DATA SHOWN »
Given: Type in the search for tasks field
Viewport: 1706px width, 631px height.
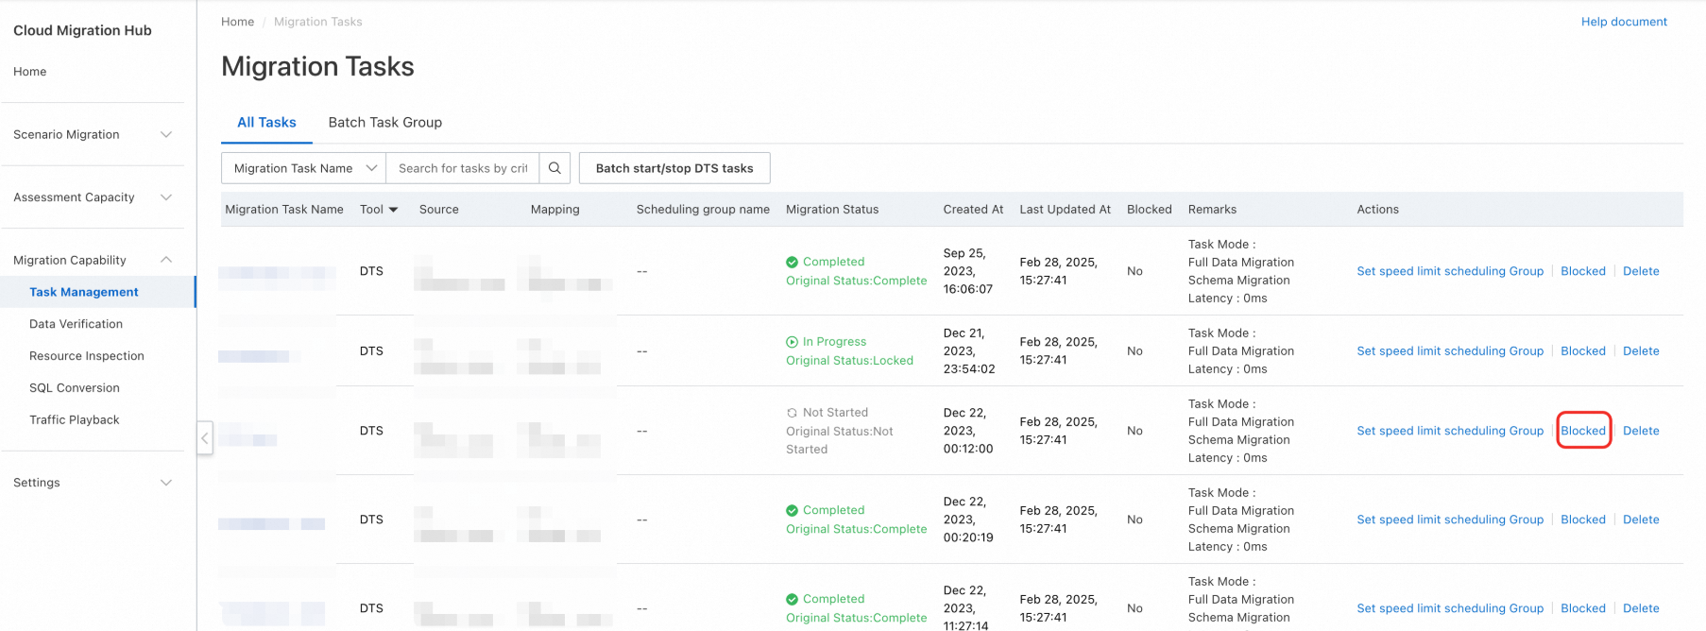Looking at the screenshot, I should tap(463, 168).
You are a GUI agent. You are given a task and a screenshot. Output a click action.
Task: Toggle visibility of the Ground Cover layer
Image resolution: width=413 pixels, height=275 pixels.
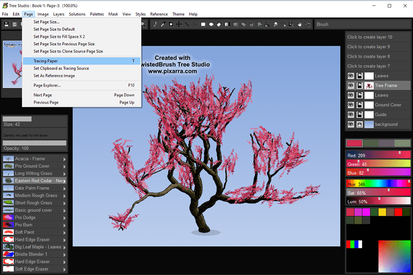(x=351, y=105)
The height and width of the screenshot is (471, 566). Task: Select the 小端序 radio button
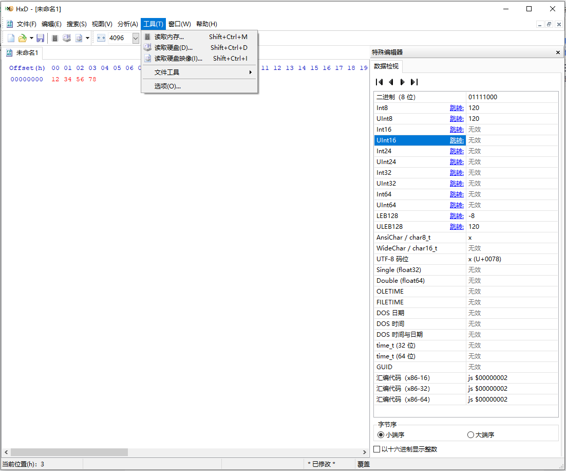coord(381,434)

TASK BRIEF » Rewrite all the records above, changing "radio button" to "option button" and keeping everything else the same. Leave out the pictures.

COMPLETE ANSWER »
Given: Type in the search for tasks field
Viewport: 1706px width, 631px height.
Looking at the screenshot, I should tap(463, 168).
You are a GUI agent. You are given a task and a screenshot. Output a click action.
Task: Toggle visibility of the Ground Cover layer
Image resolution: width=413 pixels, height=275 pixels.
(x=351, y=105)
The height and width of the screenshot is (471, 566). Task: Select the 小端序 option button
coord(381,434)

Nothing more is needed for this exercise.